Some months ago I set out to review FileMaker Pro version 10. I’ve used earlier versions of FileMaker and built an invoice system which I’ve used for the last ten years to handle the billing for my freelance journalism business.
The invoice system converted to FileMaker Pro 10 without a hitch, but I wanted to give the software more of a workout and try a different project. So I rebuilt my List of New Zealand media people and organisations on Twitter as a relational database.
In the original list I grouped names under various headings, but some people qualify under more than one heading, so I wanted to build a relational database which could be sliced and diced, but which specifically could treat headings as tags to reorganised the entire list in a more useful format.
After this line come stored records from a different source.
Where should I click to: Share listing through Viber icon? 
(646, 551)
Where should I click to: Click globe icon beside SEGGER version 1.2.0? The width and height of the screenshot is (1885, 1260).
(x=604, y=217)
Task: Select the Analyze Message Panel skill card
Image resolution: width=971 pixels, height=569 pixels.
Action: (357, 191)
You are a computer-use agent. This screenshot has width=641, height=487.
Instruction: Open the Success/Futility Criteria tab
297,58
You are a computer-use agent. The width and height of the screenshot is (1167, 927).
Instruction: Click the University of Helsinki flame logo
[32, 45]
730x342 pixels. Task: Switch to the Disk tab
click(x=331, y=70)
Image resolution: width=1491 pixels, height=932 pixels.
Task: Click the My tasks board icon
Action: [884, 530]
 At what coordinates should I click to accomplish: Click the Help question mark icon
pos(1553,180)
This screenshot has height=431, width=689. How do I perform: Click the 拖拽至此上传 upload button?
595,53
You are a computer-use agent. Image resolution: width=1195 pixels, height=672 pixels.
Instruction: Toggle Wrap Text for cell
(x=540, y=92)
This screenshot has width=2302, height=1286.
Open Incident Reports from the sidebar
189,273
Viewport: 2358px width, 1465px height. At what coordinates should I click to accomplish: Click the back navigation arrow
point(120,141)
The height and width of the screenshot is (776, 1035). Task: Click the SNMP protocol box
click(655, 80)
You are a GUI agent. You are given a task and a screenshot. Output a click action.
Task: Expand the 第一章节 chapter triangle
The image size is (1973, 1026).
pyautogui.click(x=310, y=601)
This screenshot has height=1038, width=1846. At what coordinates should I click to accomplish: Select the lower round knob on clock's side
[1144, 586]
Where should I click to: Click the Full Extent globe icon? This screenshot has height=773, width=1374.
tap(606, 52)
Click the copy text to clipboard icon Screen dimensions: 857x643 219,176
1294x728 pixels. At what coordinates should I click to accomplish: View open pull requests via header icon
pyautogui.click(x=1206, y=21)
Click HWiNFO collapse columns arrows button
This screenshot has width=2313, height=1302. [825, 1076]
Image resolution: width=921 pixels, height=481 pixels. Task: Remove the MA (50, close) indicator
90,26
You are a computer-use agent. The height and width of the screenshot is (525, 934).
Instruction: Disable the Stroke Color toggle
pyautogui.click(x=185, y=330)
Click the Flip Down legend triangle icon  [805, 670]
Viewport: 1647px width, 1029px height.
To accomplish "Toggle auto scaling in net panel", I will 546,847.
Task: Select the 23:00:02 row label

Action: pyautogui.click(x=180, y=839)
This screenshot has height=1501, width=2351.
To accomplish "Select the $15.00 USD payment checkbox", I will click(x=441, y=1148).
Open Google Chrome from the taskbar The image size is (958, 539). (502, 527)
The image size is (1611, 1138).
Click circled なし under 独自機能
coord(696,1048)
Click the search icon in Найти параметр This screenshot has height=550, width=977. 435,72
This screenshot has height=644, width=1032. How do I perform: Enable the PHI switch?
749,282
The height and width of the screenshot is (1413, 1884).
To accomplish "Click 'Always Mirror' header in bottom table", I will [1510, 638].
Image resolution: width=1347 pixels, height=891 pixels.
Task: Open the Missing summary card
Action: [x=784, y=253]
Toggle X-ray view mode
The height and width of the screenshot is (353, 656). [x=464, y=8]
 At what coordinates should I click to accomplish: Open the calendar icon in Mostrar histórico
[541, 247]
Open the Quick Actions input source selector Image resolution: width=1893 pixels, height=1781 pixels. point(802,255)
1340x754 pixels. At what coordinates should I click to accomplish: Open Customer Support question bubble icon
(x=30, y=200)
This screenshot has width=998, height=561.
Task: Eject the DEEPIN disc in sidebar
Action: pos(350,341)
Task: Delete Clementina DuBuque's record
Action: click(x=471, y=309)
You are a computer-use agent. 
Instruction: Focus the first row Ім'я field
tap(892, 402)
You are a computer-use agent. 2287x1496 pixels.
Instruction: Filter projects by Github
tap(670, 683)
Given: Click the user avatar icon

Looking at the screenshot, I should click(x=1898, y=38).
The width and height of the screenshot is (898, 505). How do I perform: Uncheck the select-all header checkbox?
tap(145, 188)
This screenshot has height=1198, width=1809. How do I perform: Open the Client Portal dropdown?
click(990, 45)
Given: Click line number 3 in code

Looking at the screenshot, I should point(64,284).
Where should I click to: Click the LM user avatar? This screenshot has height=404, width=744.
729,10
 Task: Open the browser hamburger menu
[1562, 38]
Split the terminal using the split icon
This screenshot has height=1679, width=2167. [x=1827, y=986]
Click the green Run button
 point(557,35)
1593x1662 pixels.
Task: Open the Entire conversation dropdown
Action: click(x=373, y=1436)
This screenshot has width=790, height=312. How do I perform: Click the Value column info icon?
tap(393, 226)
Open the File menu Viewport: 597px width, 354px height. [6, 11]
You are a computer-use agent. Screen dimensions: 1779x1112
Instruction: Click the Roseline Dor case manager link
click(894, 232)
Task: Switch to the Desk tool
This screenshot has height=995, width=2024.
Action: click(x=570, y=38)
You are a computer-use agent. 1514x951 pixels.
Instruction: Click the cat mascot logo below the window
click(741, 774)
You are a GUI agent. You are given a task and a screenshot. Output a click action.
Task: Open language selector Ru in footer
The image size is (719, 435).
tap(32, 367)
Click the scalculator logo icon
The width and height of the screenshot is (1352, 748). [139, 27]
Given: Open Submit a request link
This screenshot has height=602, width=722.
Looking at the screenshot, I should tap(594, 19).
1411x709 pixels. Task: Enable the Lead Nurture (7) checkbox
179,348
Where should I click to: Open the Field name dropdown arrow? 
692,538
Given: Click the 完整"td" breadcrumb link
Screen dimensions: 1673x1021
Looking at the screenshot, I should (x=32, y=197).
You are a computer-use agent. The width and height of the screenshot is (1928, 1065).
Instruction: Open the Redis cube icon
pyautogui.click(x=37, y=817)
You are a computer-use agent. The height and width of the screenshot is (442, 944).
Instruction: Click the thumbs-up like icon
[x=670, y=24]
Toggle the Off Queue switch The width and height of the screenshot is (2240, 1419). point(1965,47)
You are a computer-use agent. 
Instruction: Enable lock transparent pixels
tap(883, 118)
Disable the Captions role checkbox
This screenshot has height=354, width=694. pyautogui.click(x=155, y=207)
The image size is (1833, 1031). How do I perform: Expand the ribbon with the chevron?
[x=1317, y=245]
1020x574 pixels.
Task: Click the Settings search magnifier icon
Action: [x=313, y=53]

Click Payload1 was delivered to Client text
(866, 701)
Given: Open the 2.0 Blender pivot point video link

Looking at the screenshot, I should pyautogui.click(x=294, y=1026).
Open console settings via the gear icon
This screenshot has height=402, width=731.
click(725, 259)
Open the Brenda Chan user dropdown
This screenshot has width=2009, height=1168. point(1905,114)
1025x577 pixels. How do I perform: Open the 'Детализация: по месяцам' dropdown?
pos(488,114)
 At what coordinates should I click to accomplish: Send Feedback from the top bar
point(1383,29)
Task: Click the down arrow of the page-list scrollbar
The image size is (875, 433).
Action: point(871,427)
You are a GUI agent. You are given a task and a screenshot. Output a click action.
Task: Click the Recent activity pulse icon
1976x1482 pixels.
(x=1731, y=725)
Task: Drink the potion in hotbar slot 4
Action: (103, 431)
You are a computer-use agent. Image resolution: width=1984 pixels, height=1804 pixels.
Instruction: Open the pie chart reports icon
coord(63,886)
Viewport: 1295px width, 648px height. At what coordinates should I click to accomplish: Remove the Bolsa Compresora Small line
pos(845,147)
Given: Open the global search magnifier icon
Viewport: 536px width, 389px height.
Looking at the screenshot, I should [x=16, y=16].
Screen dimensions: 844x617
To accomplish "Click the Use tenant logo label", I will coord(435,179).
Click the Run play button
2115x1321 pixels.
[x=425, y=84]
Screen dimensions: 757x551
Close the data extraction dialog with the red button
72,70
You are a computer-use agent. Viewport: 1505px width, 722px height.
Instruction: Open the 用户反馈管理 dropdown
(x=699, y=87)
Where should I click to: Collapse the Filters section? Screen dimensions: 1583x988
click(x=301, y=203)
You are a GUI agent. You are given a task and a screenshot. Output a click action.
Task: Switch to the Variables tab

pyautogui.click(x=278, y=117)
I’d already been through this process using Microsoft Access 2007 to build the NZ media people on Twitter list. Although there were problems with using Access 2007 the basic database design was trivial, it took me less than a couple of hours to covert the HTML list into a Excel spreadsheet, import the list into Access, create extra tables, make the relational database links and pretty things up for the web.
FileMaker Pro is often easier to use than Access, but this time it wasn’t the best tool for the job. I went through the same basic steps, but couldn’t figure out how to use FileMaker to build the tags. I’m sure it is doable, but there’s nothing intuitive about structuring databases and in this case, I found Access way easier.